Quote the pandas lesson below word for word, starting with "Stacking requests" and going on through "break them down.".

— Begin Supplied text —

9. Sort Columns, Groupby Columns, & Count values – Introduction to Data Wrangling, Cleaning, Analysis, and Visualization with Python and Pandas

Stacking requests

In this lesson, we will be using commands that stack various requests such as methods, parameters, operators, and more to define the command. Pandas encourages this kind of stacking, but it can seem overwhelming at first to beginners. For example, as we will see below, a command could include two or more methods that stack on top of each other, and end with a slice operator to view only the top N rows of the results. In addition, a command can include specific parameters to call out a particular column or sort the data in descending order.

We will move slowly through each of the following commands to break them down.

Sort columns

To sort a DataFrame, we can use the .sort_values() method with the parameter by= and including the name of the column we want to sort by written in quotation marks.

— End Supplied text —
— Begin Source excerpt —

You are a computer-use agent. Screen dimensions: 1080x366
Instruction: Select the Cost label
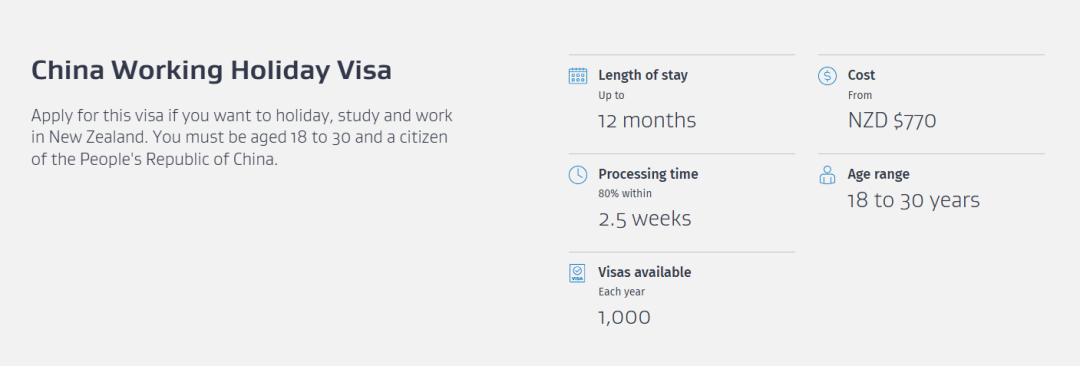tap(861, 75)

— End Source excerpt —

### Exercise response
Stacking requests

In this lesson, we will be using commands that stack various requests such as methods, parameters, operators, and more to define the command. Pandas encourages this kind of stacking, but it can seem overwhelming at first to beginners. For example, as we will see below, a command could include two or more methods that stack on top of each other, and end with a slice operator to view only the top N rows of the results. In addition, a command can include specific parameters to call out a particular column or sort the data in descending order.

We will move slowly through each of the following commands to break them down.